If, however, phalanxes met head on and were prepared to fight it out, the gap between them would have closed rapidly until sometimes the opposing front ranks literally crashed together (e.g. Xen. Hell. 4.3.19). More often, one suspects, the advance of both phalanxes slowed as they got 'within spear-range', and the men in the front ranks probed with their spears, trying to stab their opposite numbers.
How were these initial thrusts normally delivere
d? The language Xenophon uses in the Anabasis (e.g. 1.2.17, 6.5.25) certainly seems to suggest that spears were lowered from the shoulder to the underarm position, below the waist, as the advance began (cf. Anderson 1970:88–9). This would have had the advantages that there would, perhaps, have been less likelihood of accidentally wounding one's own comrades (Hanson 1989:162), and that the thrust could then have been directed below the rims of enemy shields, at relatively unprotected parts of the body. But both Tyrtaios (19.12) and Kallinos (1.10) describe soldiers as carrying their spears aloft (anaschomenos/oi), and when Tyrtaios exhorts the Spartans to 'brandish the mighty spear in the right hand' (11.25), he can hardly be thinking of an underarm thrust.
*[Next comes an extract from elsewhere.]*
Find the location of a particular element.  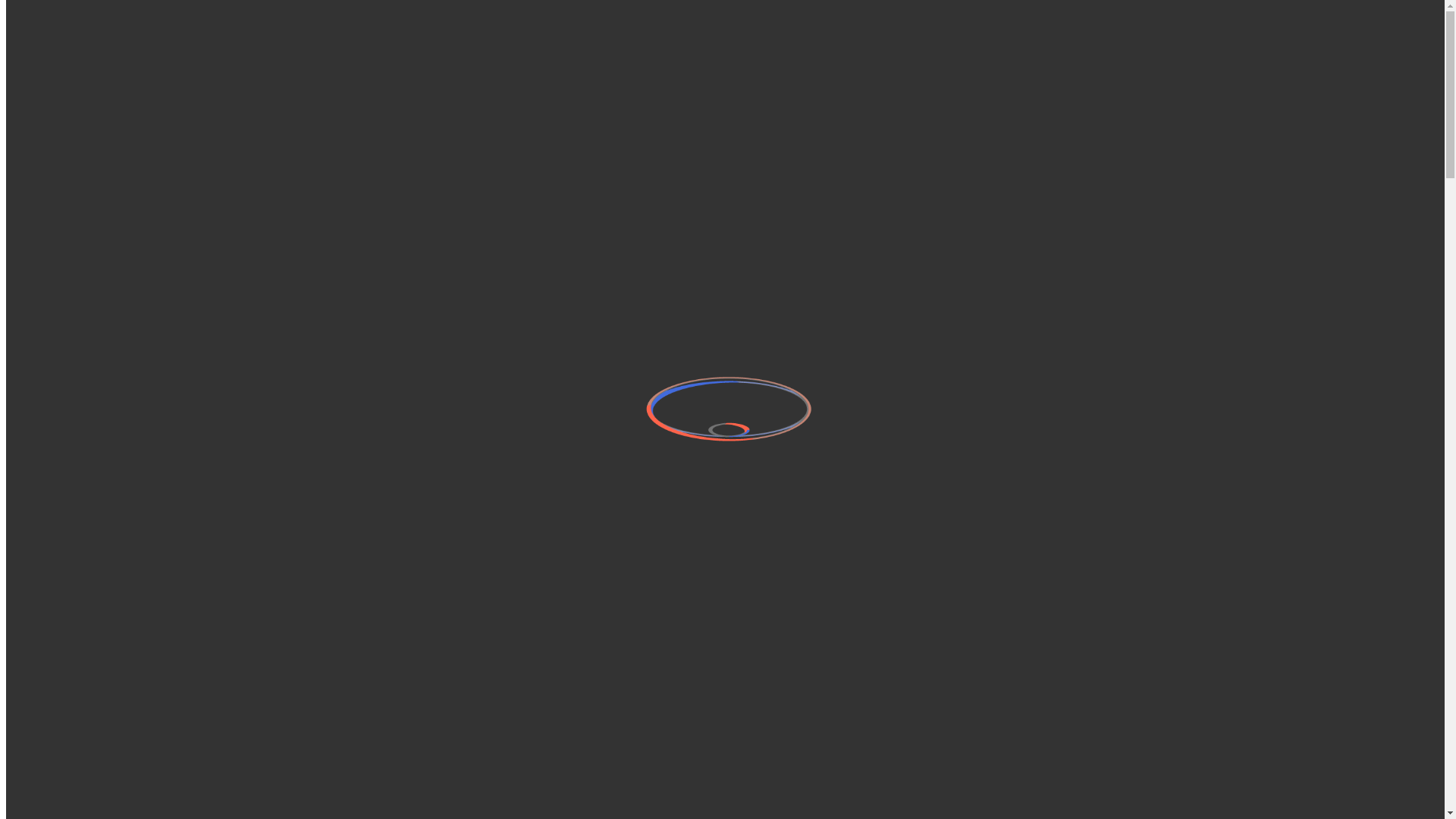

'Skip to main content' is located at coordinates (6, 16).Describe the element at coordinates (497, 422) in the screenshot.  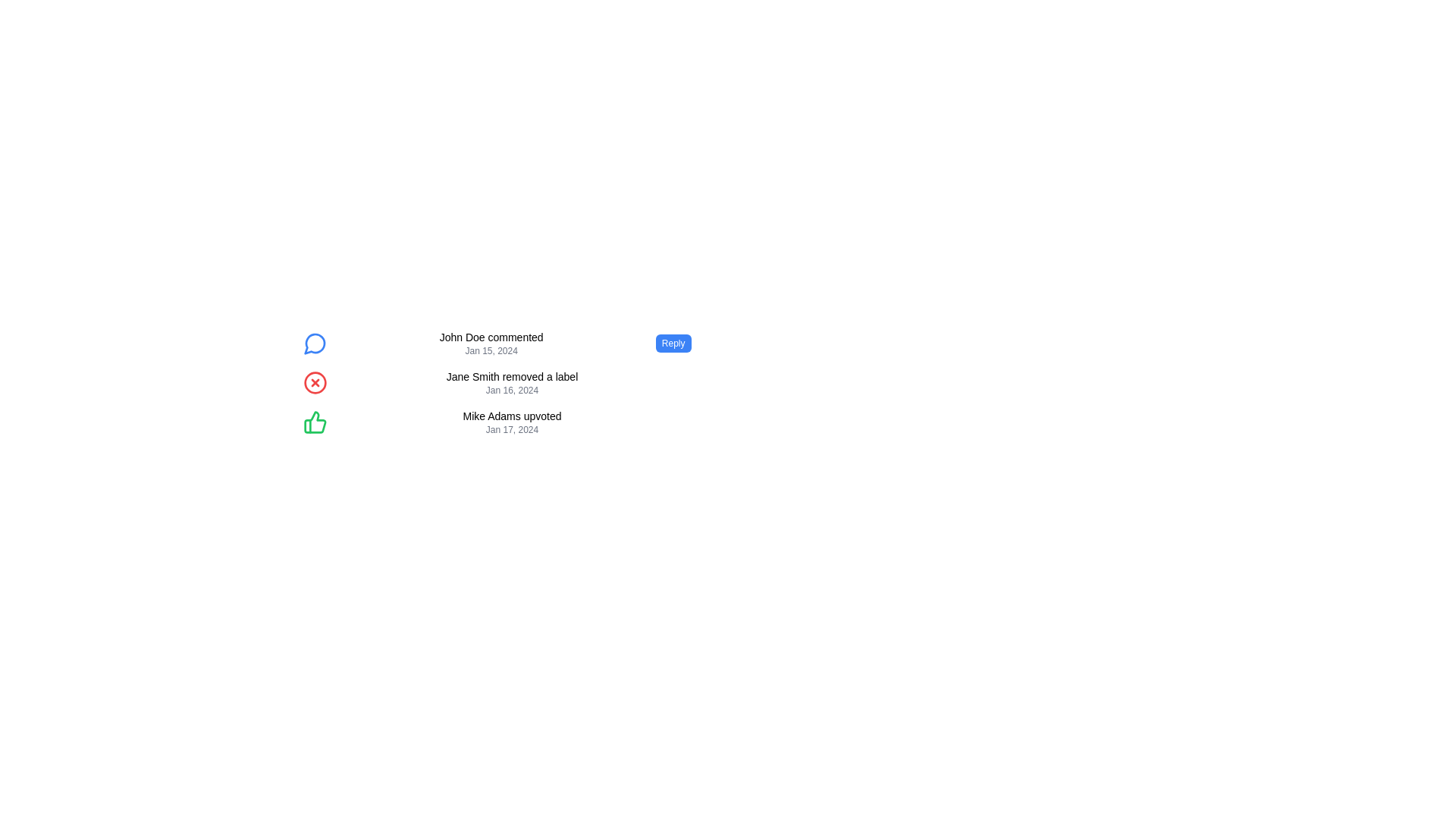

It is true that the latter is sometimes depicted on vases, but where it is, the scenes are invariably duels between individuals. There does not seem to be any example of lines of hoplites advancing with spears levelled below the waist.5 Admittedly, there are very few such scenes, in any case, but those that have survived, from the Chigi vase onwards,6 invariably show hoplites carrying spears overarm. Similarly, although wounds to the lower part of the body, and to the legs, are mentioned (cf., for example, Tyrt. 10.25), it is not usually clear when they were inflicted. In one case where it is, when the Spartan prince, Archidamos, receives a wound through his thigh, right at the beginning of a fight, he is specifically said to be leading his men in column, two by two (Xen. Hell. 7.4.22–3). Assuming that he was on the right, the position normally occupied by a commander, the right side of his body would have been completely unprotected, and even an overarm thrust could have got him in the thigh.